■ **Kutipan Teks**:
● ● ● ● ●

Proses pemecahan masalah terletak pada diri pelajar, variabel dari luar hanya merupakan intruksi verbal yang bersifat membantu atau membimbing pelajar untuk memecahkan masalah. Memecahkan masalah dapat dipandang sebagai proses dimana pelajar menemukan kombinasi-kombinasi aturan yang telah dipelajarinya lebih dahulu kemudian menggunakannya untuk memecahkan masalah. Namun memecahkan masalah tidak hanya menerapkan aturan-aturan yang telah diketahui tetapi juga memperoleh pengetahuan baru.
Pendekatan problem posing ternyata sesuai dengan salah satu teori tentang berpikir matematis. Berpikir matematis terdiri atas beberapa komponen, yaitu:
1. Memahami masalah atau perkara (segala sesuatu yang dikerjakan dalam pelajaran matematika harus bermakna bagimu)
2. Berusaha keluar dari kemacetan yang ada (bilamana kamu mengalami kemacetan, kamu harus dapat menggunakan apa yang telah kamu ketahui untuk keluar dari kemacetan)
3. Menemukan kekeliruan yang ada (kamu harus dapat menemukan kekeliruan yang ada dalam jawaban soal, dalam langkah yang kamu gunakan, dan dalam berpikir)
4. Meminimumkan pembilangan (jika kamu melakukan hitungan, kamu harus sedikit mungkin menggunakan pembilangan)
5. Meminimumkan tulis-menulis dalam perhitungan
6. Gigih dalam mencari strategi pemecahan masalah (jika kamu menggunakan suatu strategi pemecahan masalah tidak menghasilkan jawaban, kamu harus mencari strategi lain. Jangan mudah putus asa)
7. Membentuk soal atau masalah (kamu harus mampu memperluas masalah dengan membentuk pertanyaan-pertanyaan atau soal-soal).
Pembelajaran matematika melalui problem posing diharapkan merupakan pendekatan yang efektif, karena kegiatan tersebut sesuai dengan pola pikir matematis, dalam arti:
1. Pengembangan matematika sering terjadi dari kegiatan membentuk soal,
2. Membentuk soal merupakan salah satu tahap dalam berpikir matematis.
Pembelajaran matematika menggunakan pendekatan problem posing jika diperhatikan juga sesuai dengan pendepat Mel Silberman yang telah dikemukakan di atas. Semua potensi siswa (pendengaran, penglihatan, dan pemikiran/jalan berpikir) dilibatkan dalam pembelajaran menggunakan pendekatan ini, sehingga siswa diharapkan akan menguasai ilmu yang diserapnya.

● ● ● ● ●

■ **Tugas Anda**: Tuliskan semua komponen berpikir matematis yang disebutkan dalam kutipan tentang pendekatan problem posing, tanpa keterangan yang ada dalam tanda kurung. Data yang menyertai kutipan ini tidak diperlukan.

■ **Bahan yang Diberikan**:
● ● ● ● ●

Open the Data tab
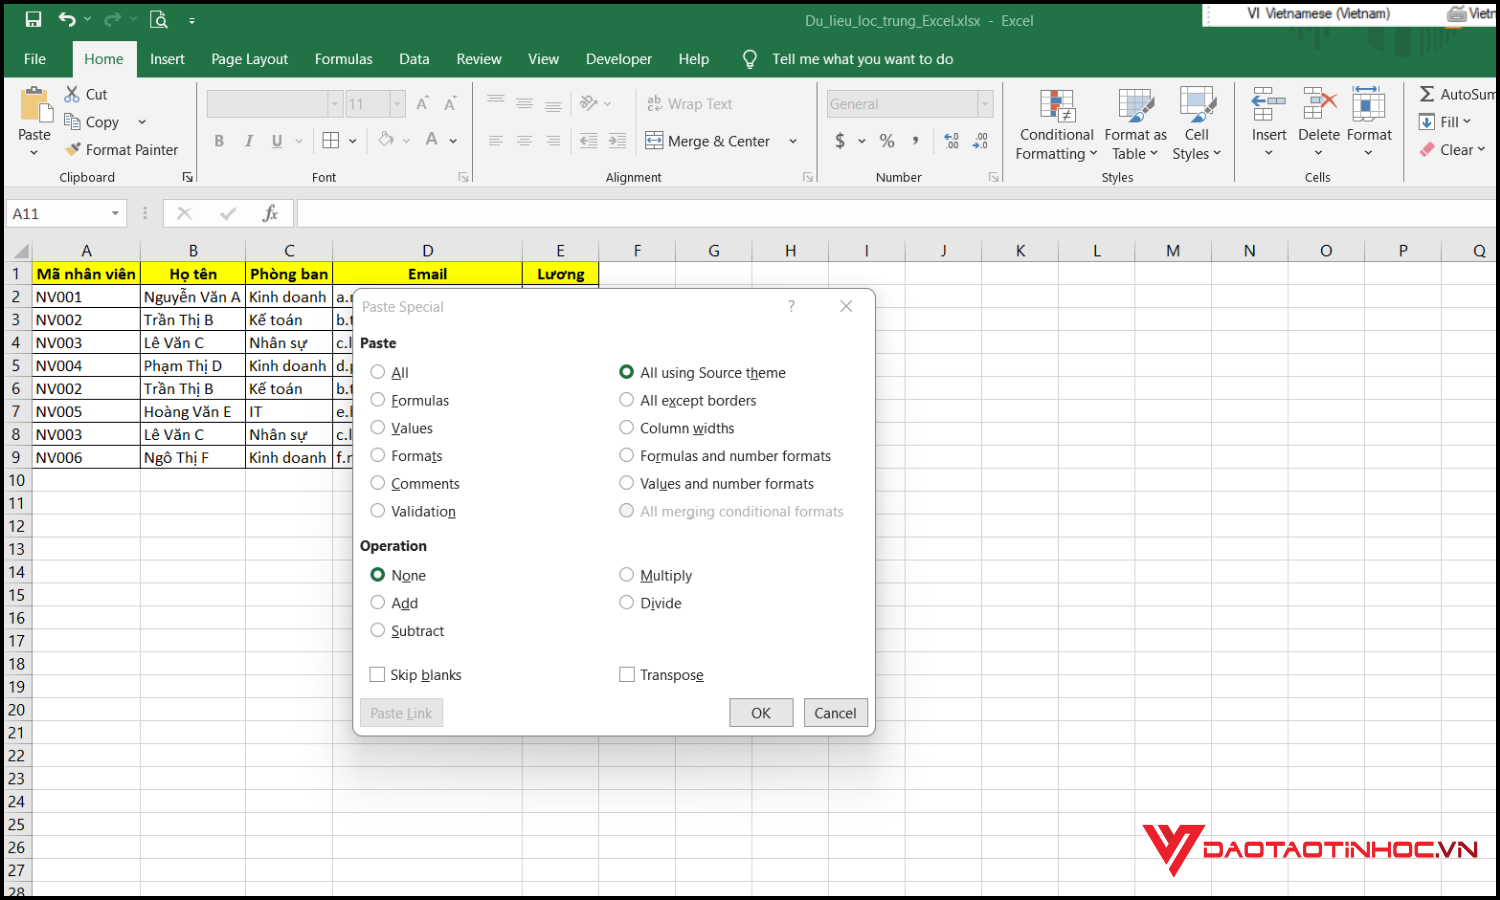The height and width of the screenshot is (900, 1500). (x=414, y=59)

● ● ● ● ●

■ **Hasil Latihan**:
1. Memahami masalah atau perkara
2. Berusaha keluar dari kemacetan yang ada
3. Menemukan kekeliruan yang ada
4. Meminimumkan pembilangan
5. Meminimumkan tulis-menulis dalam perhitungan
6. Gigih dalam mencari strategi pemecahan masalah
7. Membentuk soal atau masalah